Data extracted from a collection
====

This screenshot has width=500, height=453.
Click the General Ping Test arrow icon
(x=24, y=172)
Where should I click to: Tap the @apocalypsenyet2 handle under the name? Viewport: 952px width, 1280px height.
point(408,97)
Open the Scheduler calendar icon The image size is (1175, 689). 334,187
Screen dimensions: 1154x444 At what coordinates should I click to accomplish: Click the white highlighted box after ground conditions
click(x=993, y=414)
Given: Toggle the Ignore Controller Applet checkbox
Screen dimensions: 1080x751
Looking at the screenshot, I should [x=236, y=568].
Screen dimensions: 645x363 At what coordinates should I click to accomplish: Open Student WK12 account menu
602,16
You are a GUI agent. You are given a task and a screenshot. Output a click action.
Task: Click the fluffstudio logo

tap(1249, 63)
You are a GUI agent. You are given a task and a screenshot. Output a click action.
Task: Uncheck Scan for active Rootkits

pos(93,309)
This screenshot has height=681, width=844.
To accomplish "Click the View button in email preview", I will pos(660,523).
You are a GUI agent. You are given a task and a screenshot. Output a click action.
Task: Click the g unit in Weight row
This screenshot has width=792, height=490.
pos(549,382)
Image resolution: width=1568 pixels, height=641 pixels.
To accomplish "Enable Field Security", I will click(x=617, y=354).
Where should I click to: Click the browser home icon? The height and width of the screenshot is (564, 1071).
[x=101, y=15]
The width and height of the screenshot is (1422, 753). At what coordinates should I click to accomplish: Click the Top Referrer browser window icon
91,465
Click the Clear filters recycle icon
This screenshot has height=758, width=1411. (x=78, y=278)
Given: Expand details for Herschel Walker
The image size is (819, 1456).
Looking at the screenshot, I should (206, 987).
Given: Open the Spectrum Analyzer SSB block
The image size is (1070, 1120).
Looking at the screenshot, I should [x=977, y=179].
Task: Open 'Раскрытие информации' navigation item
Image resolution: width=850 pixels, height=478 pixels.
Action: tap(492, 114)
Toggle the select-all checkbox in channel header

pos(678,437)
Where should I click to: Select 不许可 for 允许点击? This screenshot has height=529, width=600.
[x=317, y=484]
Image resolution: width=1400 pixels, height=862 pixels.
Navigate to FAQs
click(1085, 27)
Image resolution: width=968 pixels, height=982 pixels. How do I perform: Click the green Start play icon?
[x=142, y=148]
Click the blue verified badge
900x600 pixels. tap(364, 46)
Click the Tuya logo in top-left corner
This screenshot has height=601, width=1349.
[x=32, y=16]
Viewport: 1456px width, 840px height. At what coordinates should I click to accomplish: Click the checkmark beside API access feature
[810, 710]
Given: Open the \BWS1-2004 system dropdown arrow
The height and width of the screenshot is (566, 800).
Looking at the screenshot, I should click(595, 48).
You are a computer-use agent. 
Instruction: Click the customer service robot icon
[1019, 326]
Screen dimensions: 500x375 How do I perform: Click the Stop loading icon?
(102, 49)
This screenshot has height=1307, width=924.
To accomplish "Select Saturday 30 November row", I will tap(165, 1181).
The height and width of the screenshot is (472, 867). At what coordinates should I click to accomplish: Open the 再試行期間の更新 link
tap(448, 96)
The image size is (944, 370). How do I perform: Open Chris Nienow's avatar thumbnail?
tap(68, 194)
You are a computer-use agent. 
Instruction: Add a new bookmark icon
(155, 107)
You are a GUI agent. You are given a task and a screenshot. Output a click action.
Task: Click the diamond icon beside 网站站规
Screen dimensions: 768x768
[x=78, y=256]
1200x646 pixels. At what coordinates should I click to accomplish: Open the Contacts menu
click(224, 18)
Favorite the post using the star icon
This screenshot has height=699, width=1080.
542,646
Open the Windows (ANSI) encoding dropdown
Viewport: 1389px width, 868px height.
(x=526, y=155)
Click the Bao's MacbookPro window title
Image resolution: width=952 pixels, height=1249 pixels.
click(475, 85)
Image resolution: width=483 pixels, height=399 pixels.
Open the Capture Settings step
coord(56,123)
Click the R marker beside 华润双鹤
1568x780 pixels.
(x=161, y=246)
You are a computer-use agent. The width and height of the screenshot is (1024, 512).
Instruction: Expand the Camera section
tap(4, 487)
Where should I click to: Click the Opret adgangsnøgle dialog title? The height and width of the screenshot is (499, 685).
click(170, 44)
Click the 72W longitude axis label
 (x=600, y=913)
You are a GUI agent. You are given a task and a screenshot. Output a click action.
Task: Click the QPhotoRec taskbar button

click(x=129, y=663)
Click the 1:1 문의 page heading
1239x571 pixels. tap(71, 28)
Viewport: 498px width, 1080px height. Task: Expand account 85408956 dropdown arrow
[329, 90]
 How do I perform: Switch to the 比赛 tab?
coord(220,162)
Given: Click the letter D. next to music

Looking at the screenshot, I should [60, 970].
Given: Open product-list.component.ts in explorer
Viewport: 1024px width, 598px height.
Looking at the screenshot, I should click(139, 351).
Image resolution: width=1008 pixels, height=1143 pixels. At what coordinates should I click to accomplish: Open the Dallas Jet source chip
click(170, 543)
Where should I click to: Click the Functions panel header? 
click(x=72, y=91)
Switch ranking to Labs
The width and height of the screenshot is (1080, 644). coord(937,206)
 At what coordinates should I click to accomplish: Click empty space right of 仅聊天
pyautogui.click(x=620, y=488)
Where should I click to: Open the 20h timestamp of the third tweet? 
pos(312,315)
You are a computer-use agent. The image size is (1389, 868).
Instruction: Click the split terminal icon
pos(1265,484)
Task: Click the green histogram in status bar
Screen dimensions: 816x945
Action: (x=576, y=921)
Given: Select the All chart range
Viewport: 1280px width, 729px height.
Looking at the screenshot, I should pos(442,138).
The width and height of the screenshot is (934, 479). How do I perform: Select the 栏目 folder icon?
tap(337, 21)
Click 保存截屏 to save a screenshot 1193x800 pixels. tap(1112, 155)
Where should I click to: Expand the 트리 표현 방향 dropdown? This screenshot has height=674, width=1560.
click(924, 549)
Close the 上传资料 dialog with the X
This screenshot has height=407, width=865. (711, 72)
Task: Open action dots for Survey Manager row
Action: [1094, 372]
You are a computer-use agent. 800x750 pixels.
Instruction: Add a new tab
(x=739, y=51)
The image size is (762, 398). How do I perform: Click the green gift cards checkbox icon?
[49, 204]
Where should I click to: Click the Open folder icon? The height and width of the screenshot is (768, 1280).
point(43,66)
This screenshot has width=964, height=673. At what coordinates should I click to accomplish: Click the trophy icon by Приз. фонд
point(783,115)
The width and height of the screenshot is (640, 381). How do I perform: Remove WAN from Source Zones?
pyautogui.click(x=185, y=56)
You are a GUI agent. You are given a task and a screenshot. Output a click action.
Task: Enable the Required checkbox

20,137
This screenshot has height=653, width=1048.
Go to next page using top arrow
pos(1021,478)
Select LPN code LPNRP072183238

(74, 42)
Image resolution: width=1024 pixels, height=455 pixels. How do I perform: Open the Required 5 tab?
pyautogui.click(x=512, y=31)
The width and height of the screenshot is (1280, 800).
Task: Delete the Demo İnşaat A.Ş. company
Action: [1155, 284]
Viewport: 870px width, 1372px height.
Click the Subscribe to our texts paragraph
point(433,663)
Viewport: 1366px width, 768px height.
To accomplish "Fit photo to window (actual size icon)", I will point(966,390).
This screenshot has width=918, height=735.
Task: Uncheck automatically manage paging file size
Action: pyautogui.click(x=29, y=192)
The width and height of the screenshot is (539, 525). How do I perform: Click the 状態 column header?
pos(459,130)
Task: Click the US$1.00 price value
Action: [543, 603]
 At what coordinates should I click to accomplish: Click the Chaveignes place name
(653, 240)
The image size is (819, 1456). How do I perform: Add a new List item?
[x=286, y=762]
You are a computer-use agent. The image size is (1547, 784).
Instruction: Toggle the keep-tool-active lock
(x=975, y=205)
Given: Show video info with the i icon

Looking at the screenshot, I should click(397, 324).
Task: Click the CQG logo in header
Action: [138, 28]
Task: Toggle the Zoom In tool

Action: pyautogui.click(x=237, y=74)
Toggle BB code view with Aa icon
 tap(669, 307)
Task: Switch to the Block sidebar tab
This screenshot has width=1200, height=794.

====

* **TASK ITEM**
In the entries above, find every line holding the word "computer" and copy it out.

* **ANSWER SECTION**
You are a computer-use agent. 
You are a computer-use agent. 
You are a computer-use agent. The width and height of the screenshot is (1024, 512).
You are a computer-use agent. The image size is (1389, 868).
You are a computer-use agent. 800x750 pixels.
You are a computer-use agent. The image size is (1547, 784).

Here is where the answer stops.